La quasi totalité des livres illustrés de Louis Jou aux enchères

Cécile Mazin - 19.07.2013

Edition - Economie - Louis Jou - vente aux enchères - Drouot


La maison d'enchères Drouot prend un peu d'avance, en annonçant la dispersion prochaine de la collection André Feuille, qui se compose de la « quasi-totalité des livres illustrés par Louis Jou ». On compte également « de beaux tirages d'œuvres par Colette, Sacha Guitry et d'autres », précise la maison. 

 

 

 

 

D'origine espagnole, Louis Jou crée La Belle Édition après sa rencontre en 1908 d'avec François Bernouard, imprimeur-éditeur.
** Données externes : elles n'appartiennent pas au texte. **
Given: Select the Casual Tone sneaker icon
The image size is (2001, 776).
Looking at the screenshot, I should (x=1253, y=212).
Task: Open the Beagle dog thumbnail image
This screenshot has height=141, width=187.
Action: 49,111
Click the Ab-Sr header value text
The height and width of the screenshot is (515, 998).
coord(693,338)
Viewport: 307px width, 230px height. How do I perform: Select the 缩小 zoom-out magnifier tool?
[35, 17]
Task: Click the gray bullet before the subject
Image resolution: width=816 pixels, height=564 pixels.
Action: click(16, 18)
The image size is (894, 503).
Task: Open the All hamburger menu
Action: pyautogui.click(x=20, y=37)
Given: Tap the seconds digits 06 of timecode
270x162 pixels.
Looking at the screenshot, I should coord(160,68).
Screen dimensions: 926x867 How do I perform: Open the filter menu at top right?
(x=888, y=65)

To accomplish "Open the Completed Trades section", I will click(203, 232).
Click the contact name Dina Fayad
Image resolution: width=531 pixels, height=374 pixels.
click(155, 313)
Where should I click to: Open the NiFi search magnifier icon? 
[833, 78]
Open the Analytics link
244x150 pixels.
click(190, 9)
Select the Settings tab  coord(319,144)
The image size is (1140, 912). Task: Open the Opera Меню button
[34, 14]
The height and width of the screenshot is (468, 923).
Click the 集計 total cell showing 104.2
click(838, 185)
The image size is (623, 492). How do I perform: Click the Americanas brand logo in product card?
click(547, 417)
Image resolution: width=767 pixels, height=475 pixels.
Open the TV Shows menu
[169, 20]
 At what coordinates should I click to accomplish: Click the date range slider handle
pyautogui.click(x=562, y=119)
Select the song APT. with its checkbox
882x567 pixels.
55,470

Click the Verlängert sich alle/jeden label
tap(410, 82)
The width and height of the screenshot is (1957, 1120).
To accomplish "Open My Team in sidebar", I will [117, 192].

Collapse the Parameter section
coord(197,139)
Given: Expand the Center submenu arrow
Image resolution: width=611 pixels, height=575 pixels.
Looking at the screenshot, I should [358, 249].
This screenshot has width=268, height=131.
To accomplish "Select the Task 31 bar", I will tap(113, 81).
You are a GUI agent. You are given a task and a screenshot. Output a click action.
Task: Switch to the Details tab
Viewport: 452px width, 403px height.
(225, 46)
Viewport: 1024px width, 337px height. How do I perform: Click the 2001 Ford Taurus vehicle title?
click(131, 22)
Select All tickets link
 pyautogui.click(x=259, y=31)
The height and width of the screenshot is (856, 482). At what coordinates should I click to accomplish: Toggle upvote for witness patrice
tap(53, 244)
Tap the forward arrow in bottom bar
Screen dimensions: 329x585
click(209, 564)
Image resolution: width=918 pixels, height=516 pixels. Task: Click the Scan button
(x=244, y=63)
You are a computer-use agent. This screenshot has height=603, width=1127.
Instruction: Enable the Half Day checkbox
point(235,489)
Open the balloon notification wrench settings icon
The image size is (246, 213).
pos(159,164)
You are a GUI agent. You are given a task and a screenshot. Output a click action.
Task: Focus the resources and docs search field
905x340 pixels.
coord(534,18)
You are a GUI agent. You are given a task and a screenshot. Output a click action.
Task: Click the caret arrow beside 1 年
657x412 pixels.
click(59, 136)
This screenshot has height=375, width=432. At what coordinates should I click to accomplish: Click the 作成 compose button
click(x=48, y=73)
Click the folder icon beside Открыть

Il affirme ainsi son talent pour la typographie, la gravure et la composition de beaux textes. Il fréquente alors des personnalités du monde de l'art et de la littérature : Dunoyer de Segonzac, Apollinaire, Van Dongen, Dufy, Fargue, Bernard, qui réalise son portrait, Iribe, Marquet qui lui fait découvrir Les Baux, Cocteau... toute une bohème de joyeux compagnons.

 

Ses premiers travaux sont inspirés par Anatole France auquel il vient présenter ses illustrations pour Les Opinions de Jérôme Coignard, ouvrage qui paraît en décembre 1914 (commande des Cent Bibliophiles). En 1917, il rencontre le poète André Suarès chez l'imprimeur Frazier-Soye ; naît alors une amitié de toute une vie. 

 

A l'occasion de cette vente, les collectionneurs pourront acquérir :

• une planche de la page de titre de La Danse macabre, album gravé de 1939 à 1944 et achevé d'imprimer en octobre 1953 ;

• une planche d'illustration du livre II, chapitre LIII de Don Quichotte, tiré à 250 exemplaires et achevé d'imprimer en 1949 ;

• une planche du chapitre XLII de l'ouvrage Les Œuvres de François Rabelais, tiré à 250 exemplaires et achevé d'imprimer en 1951-1952.

 

 

Les spécialistes s'attarderont sur un recueil de 25 planches de La Vie de Jésus, signées de la main de Jou. Paru en 1938, l'ouvrage illustre les principales scènes des Évangiles. La page de titre propose un exceptionnel travail de calligraphie encadrant la tête du Christ.

 

Le rêve de Jou était de façonner sa propre typographie. En 1921, il rapporte d'Espagne ses premières polices, avec lesquelles il réalise Le Prince. Son ambition est d'avoir son propre atelier, ses presses et des ouvriers formés par ses soins.

 

 

 

 

 

En 1925, il installe enfin cet atelier au 13 de la rue du Vieux- Colombier. Là, il fabrique sans relâche jusqu'en 1939 des livres splendides, réalisant alors ce que nul n'avait fait avant lui : dessin et gravure des caractères, papier, encre, composition ; mais aussi, dessin et gravure des illustrations, pressage, décoration de reliure. Il est bien «l'Architecte du Livre» décrit par André Suarès.

 

Suarès écrit à l'artiste à propos du livre  La vie de Jesus : « Vous parlez par le dessin. Les traits expriment vos idées [...] Par là, vous touchez à Dürer, votre maître. Vos deux façons de penser et de comprendre sont presque opposées mais vous avez le même art. Tous les deux, le dessin est votre langage. » (16 novembre 1937)

 

Le poète et ami s'extasie également à propos des 17 planches dessinées et gravées pour Jeanne d'Arc, imprimé en 1953 : « Je vous disais que j'étais très sensible à votre Jeanne d'Arc, au sentiment qui fut toujours le mien et qui vous a guidé peut-être à votre insu : figurer cette histoire merveilleuse en une sorte d'évangile. Je me suis cent fois représenté Jeanne d'Arc comme une réplique féminine de Jésus et j'ai vu vos planches en pendant à la passion ».

 

L'exemplaire proposé est numéroté 1/30 et dédicacé à Monsieur Raymond Merckling, premier mécène et ami de Jou. Il est accompagné d'une suite de dessins préparatoires originaux et de la correspondance entre le mécène et le typographe, pendant l'Occupation, période de création de l'ouvrage.